_TASK REQUIREMENTS_:
Every record below should be printed again exactly, with its pictures removed.
++++ GIVEN RECORDS ++++
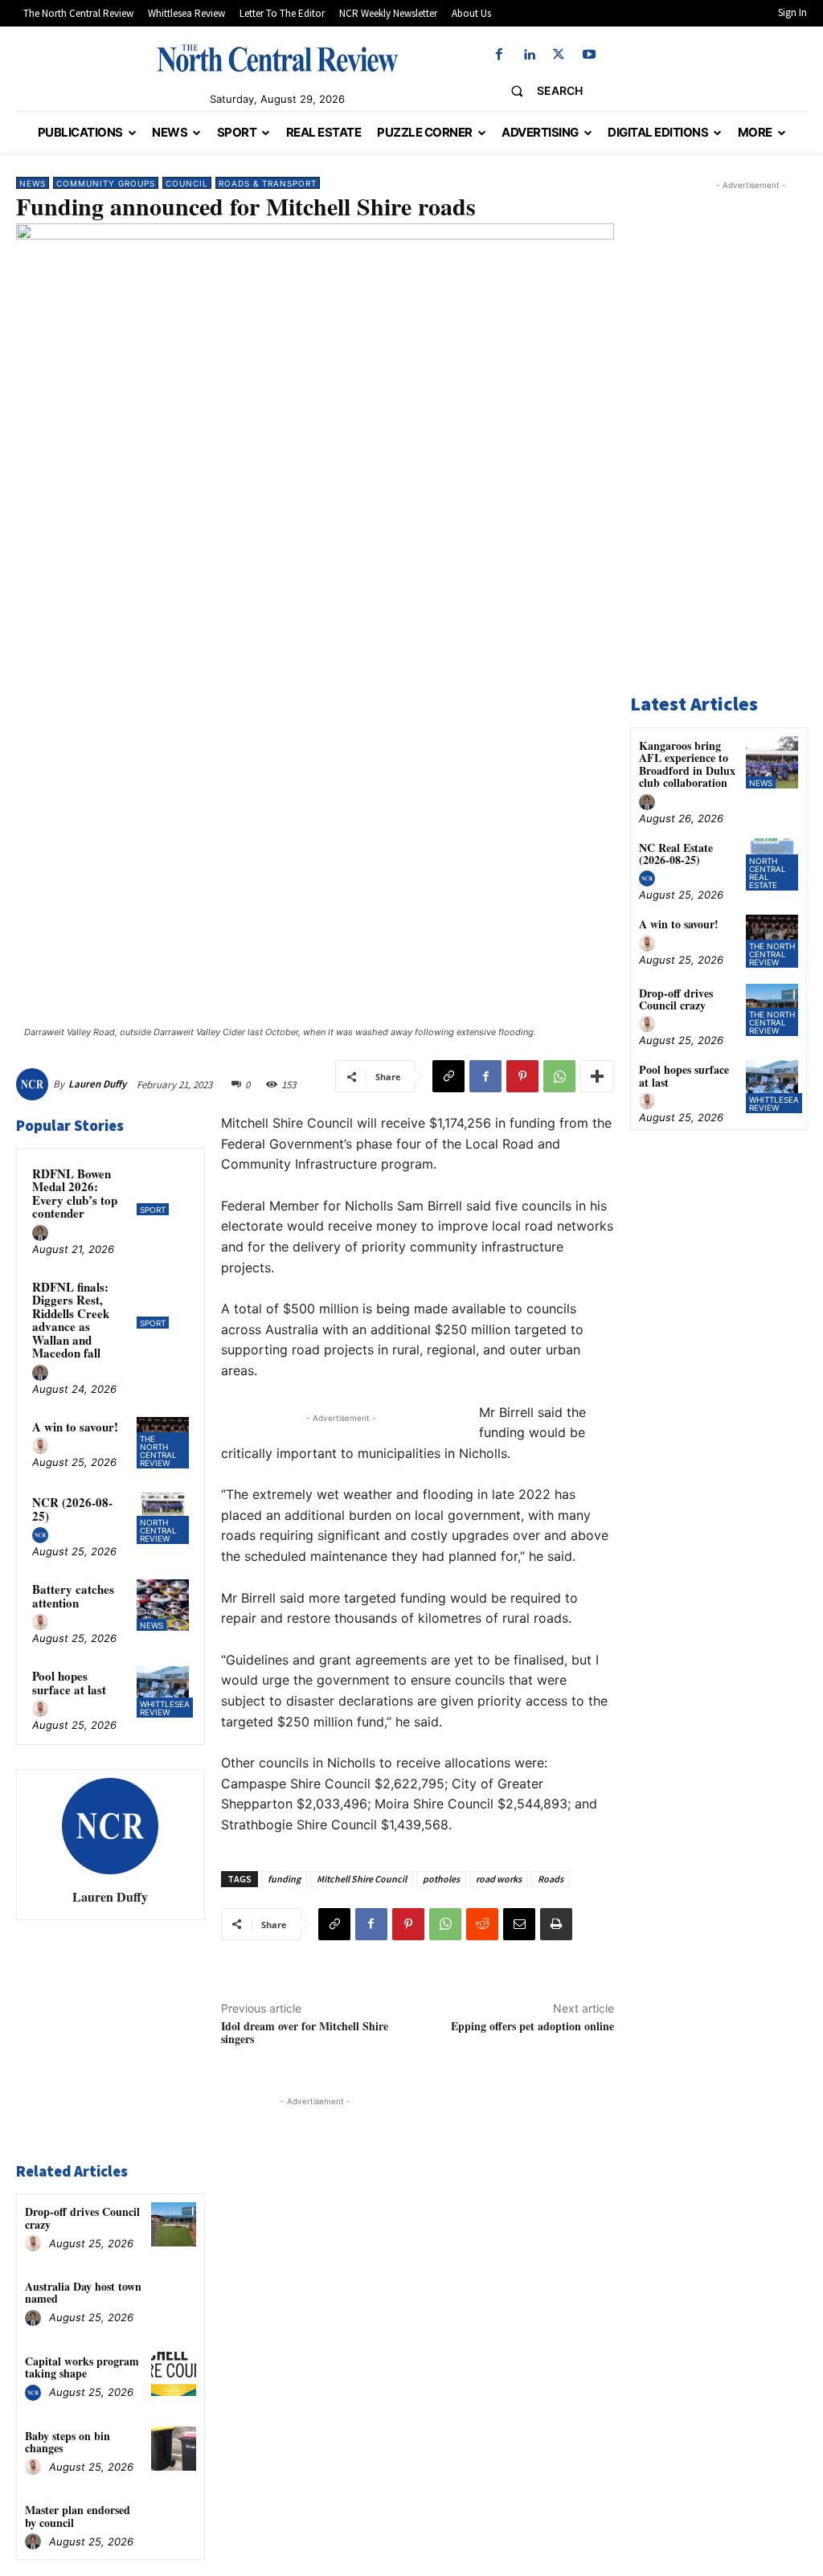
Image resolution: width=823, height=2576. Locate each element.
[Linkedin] (529, 55)
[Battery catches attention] (162, 1605)
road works (499, 1879)
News (32, 183)
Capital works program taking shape (82, 2367)
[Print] (556, 1924)
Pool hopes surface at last (69, 1682)
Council (187, 183)
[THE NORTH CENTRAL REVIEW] (277, 58)
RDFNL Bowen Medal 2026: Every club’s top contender (74, 1193)
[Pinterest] (522, 1076)
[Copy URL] (448, 1076)
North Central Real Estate (767, 873)
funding (284, 1879)
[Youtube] (589, 55)
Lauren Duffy (97, 1084)
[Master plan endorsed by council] (173, 2522)
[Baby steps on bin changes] (173, 2449)
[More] (597, 1076)
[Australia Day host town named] (173, 2299)
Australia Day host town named (83, 2292)
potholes (441, 1879)
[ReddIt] (482, 1924)
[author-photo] (42, 1234)
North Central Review (158, 1530)
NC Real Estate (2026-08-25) (676, 853)
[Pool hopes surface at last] (162, 1692)
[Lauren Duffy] (34, 1084)
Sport (153, 1209)
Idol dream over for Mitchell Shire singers (304, 2032)
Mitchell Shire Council (362, 1879)
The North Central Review (158, 1451)
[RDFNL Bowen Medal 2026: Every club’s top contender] (162, 1189)
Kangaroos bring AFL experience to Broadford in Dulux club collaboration (687, 764)
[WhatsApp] (559, 1076)
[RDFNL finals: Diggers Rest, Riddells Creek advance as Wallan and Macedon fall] (162, 1303)
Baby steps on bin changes (67, 2441)
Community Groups (105, 183)
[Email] (519, 1924)
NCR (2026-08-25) (72, 1509)
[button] (540, 91)
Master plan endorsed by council (77, 2515)
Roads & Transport (268, 183)
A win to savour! (75, 1426)
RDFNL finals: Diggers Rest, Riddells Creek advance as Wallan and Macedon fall (70, 1320)
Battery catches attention (73, 1596)
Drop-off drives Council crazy (82, 2217)
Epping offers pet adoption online (532, 2025)
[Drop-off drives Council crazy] (173, 2224)
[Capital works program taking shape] (173, 2374)
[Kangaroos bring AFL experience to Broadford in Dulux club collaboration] (772, 762)
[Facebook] (499, 55)
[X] (559, 55)
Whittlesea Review (165, 1708)
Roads (550, 1879)
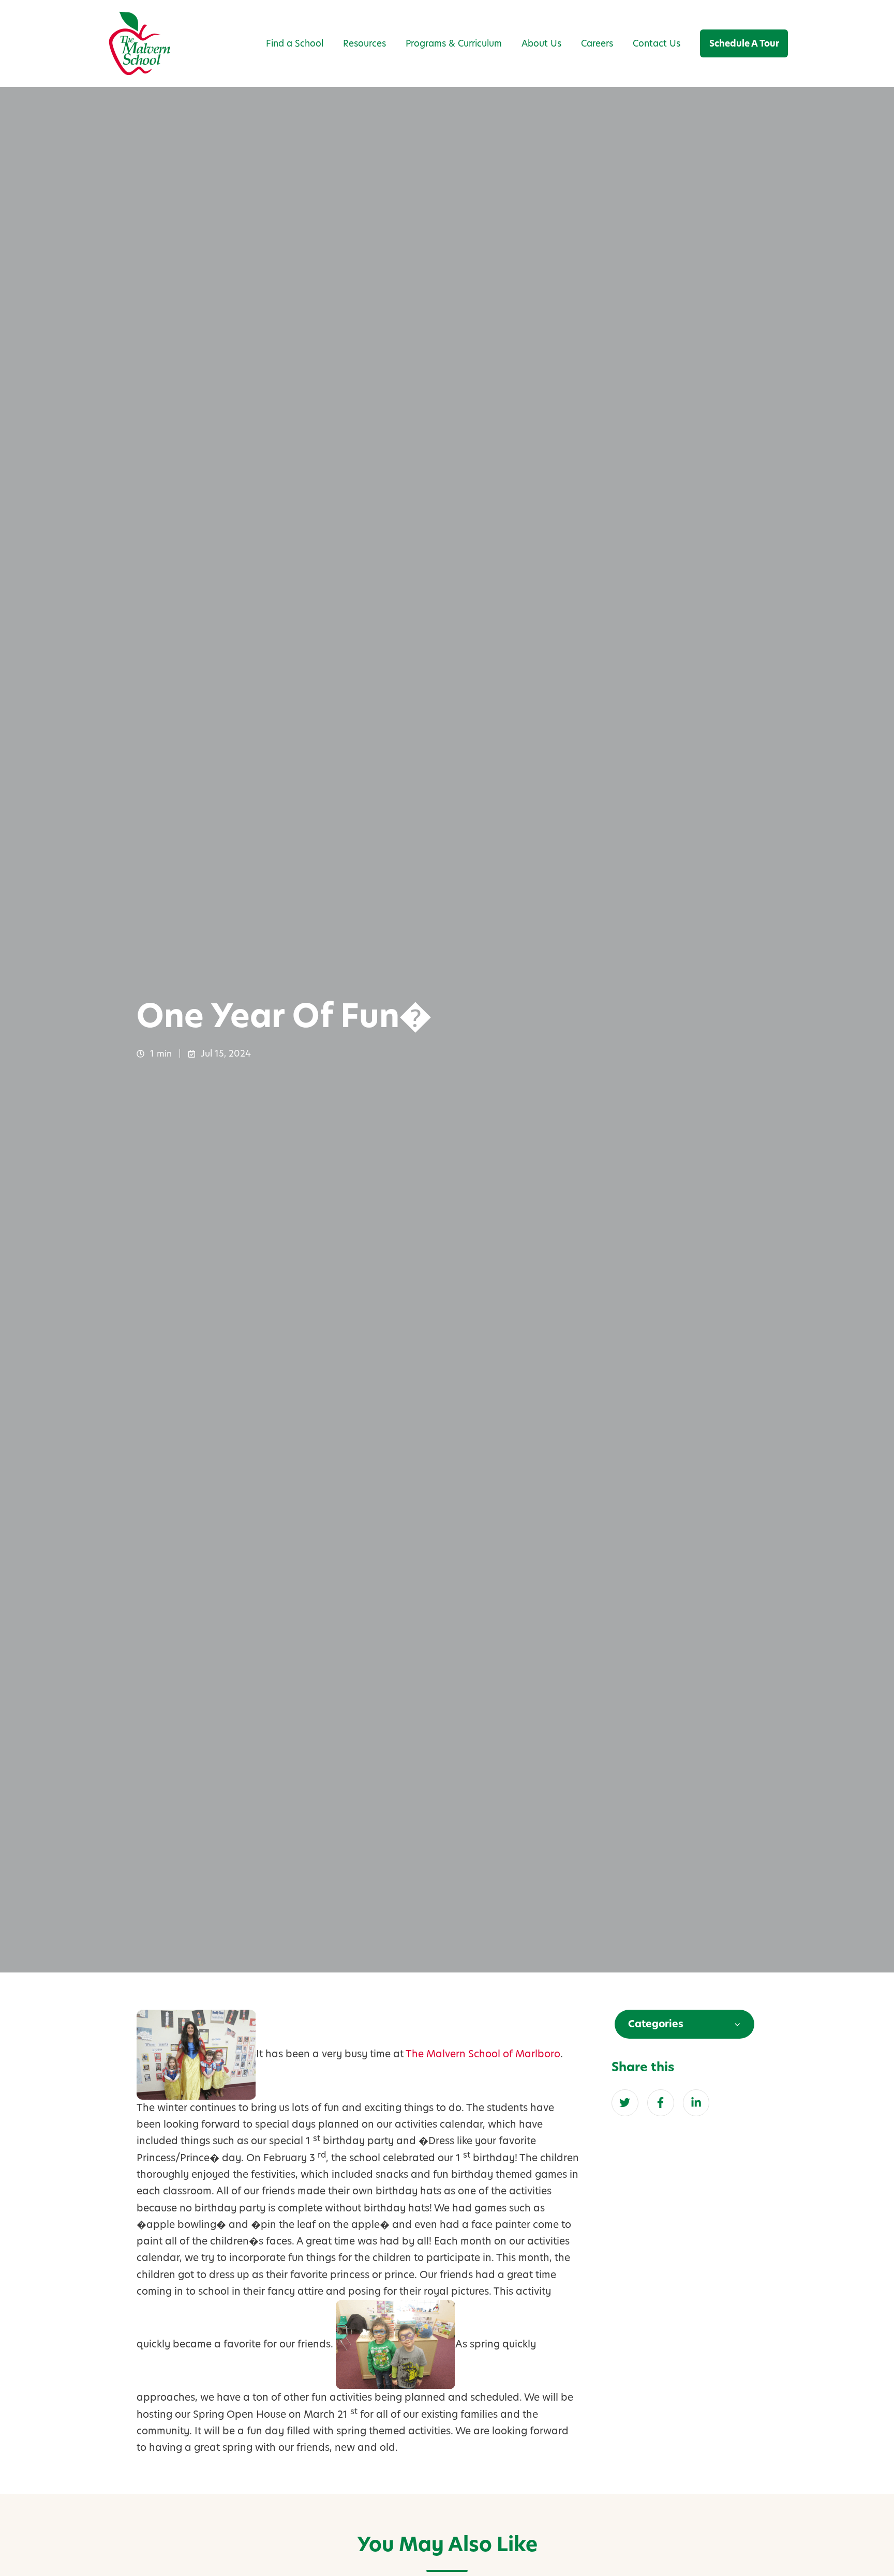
++++
_ANSWER SPACE_:
Image resolution: width=823, height=2576. Locate each element.
[Linkedin] (529, 55)
[Battery catches attention] (162, 1605)
road works (499, 1879)
News (32, 183)
Capital works program taking shape (82, 2367)
[Print] (556, 1924)
Pool hopes surface at last (69, 1682)
Council (187, 183)
[THE NORTH CENTRAL REVIEW] (277, 58)
RDFNL Bowen Medal 2026: Every club’s top contender (74, 1193)
[Pinterest] (522, 1076)
[Copy URL] (448, 1076)
North Central Real Estate (767, 873)
funding (284, 1879)
[Youtube] (589, 55)
Lauren Duffy (97, 1084)
[Master plan endorsed by council] (173, 2522)
[Baby steps on bin changes] (173, 2449)
[More] (597, 1076)
[Australia Day host town named] (173, 2299)
Australia Day host town named (83, 2292)
potholes (441, 1879)
[ReddIt] (482, 1924)
[author-photo] (42, 1234)
North Central Review (158, 1530)
NC Real Estate (2026-08-25) (676, 853)
[Pool hopes surface at last] (162, 1692)
[Lauren Duffy] (34, 1084)
Sport (153, 1209)
Idol dream over for Mitchell Shire singers (304, 2032)
Mitchell Shire Council (362, 1879)
The North Central Review (158, 1451)
[RDFNL Bowen Medal 2026: Every club’s top contender] (162, 1189)
Kangaroos bring AFL experience to Broadford in Dulux club collaboration (687, 764)
[WhatsApp] (559, 1076)
[RDFNL finals: Diggers Rest, Riddells Creek advance as Wallan and Macedon fall] (162, 1303)
Baby steps on bin changes (67, 2441)
Community Groups (105, 183)
[Email] (519, 1924)
NCR (2026-08-25) (72, 1509)
[button] (540, 91)
Master plan endorsed by council (77, 2515)
Roads & Transport (268, 183)
A win to savour! (75, 1426)
RDFNL finals: Diggers Rest, Riddells Creek advance as Wallan and Macedon fall (70, 1320)
Battery catches attention (73, 1596)
Drop-off drives Council crazy (82, 2217)
Epping offers pet adoption online (532, 2025)
[Drop-off drives Council crazy] (173, 2224)
[Capital works program taking shape] (173, 2374)
[Kangaroos bring AFL experience to Broadford in Dulux club collaboration] (772, 762)
[Facebook] (499, 55)
[X] (559, 55)
Whittlesea Review (165, 1708)
Roads (550, 1879)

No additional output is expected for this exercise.